The Evaluation Process
Clinical courses are the most effective and potent experiential learning opportunities that nurse practitioners receive during their academic careers. The evaluations provided by preceptors help students conceptualize what they are doing right and wrong, supplying both motivation and instruction for improvement.
Duke University School of Nursing Preceptor Evaluation of Student Clinical Performance Form
Clinical Reasoning and Decision Making
Clinical reasoning is the process by which healthcare professionals collect cues, process information, come to an understanding of a patient problem or situation, plan and implement interventions, evaluate outcomes and reflect on and learn from experiences treating patients.
Critical reasoning enables nurse practitioners to meet the needs of the patients as they consider the patient’s preferences, consider alternatives, and think reflectively. This results in better patient-centered care.
Decision making can range from fast, intuitive, or heuristic decisions through to well reasoned, analytical, evidence-based decisions.
Core Skills of Clinical Decision Making
When teaching clinical decision making, you will want to make use of the following strategies:
Pattern recognition: Teach the student to recognize patterns, apply lessons learned to other cases that share similarities as they learn from experience.
Critical thinking: Exemplify removing emotions from reasoning as you consider all factors and deduct rational diagnoses and treatment plans.
Communication skills: Model effective questioning and active listening to the patient.
You will also want to teach the following evidence-based approaches:
Teamwork: Emphasize the importance of getting support from colleagues and other members of the team, and providing support in return, when appropriate.
Sharing: Model the effectiveness of getting feedback from colleagues.
Reflection: Show the student how you use feedback from your colleagues and others.
Nurse practitioners with effective clinical reasoning skills have a positive impact on patient outcomes. Conversely, those with poor clinical reasoning skills often fail to detect impending patient deterioration. The development of keen clinical reasoning skills is dependent upon critical thinking and is enhanced by observing and discussing cases with seasoned medical professionals.
The student will absorb a sense of clinical reasoning as they shadow you, but the bulk of this understanding is fostered through practical experience, reflective discussion and evaluations provided. This is why our preceptors must recognize the value of effective evaluation techniques.
Types of Evaluation: Formative and Summative
We ask our preceptors to provide two types of evaluation: formative and summative.
Formative evaluation is an assessment of student performance during the clinical rotation. Formative evaluation provides the students with feedback and an opportunity for improvement while they continue to learn. The preceptor should discuss areas of strength, as well as areas that have been identified as needing improvement. Strategies to improve should be included and documented in the evaluation. Formative evaluations should take place at midterm.

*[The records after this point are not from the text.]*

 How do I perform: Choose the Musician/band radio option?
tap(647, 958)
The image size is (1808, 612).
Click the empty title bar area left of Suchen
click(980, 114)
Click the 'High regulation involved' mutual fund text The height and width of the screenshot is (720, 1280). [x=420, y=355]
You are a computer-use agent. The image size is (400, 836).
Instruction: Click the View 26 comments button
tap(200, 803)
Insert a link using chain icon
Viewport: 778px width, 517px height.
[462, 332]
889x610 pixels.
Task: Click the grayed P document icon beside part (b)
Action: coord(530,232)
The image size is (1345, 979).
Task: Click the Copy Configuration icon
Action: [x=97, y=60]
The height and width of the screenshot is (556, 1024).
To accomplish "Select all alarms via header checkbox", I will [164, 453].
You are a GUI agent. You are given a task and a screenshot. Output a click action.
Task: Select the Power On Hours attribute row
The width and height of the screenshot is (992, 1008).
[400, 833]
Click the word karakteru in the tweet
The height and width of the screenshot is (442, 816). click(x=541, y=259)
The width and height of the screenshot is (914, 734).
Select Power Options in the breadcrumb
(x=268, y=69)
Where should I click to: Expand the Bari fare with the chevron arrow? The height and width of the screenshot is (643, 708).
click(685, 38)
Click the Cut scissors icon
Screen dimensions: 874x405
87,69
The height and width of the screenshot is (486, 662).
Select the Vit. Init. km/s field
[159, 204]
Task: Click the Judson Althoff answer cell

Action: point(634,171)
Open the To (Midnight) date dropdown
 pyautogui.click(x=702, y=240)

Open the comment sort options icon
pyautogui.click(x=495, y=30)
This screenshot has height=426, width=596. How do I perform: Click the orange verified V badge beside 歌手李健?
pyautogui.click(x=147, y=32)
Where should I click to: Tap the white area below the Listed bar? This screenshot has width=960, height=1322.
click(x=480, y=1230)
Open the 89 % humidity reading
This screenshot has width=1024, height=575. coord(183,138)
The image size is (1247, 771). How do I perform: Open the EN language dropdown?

Summative evaluation is the assessment that describes the student’s performance, development, and areas for improvement after the clinical rotation. The summative evaluation of performance is based on the criteria indicated in the evaluation tool provided by the Duke University School of Nursing course faculty. Written comments are important and valuable if the student requires remediation in a competency area. The student’s self-evaluation should be considered during evaluation discussions. Summative evaluations take place at the end of each clinical semester.
Duke University School of Nursing Preceptor Evaluation of Student Clinical Performance Form
How Evaluations Factor into Clinical Course Grades
Students who receive a rank of 2 or lower out of 4 on midterm evaluations will be subject to an on-site clinical visit by clinical instructors or course faculty. Also, students are required to complete remediation measures. For most clinical courses, students must achieve a minimum of a rank of 3 out of 4 on each evaluation to successfully pass the clinical course. We encourage preceptors to be as honest as possible with the student, even if this requires giving the student a low or failing grade. This appropriate feedback is critical to ensuring that students are receiving the feedback they require to improve.
While the desire to pass clinical courses is inherently a motivating factor for students, your evaluations will provide much more value than simply acting as a stick or carrot. Your evaluations carry weight. A recent study conducted on students at an eastern US university concluded that detailed comments are the most effective motivators to performance improvements. That is why we ask our preceptors to provide detailed, actionable strategies for improvement that students can use on a practical level.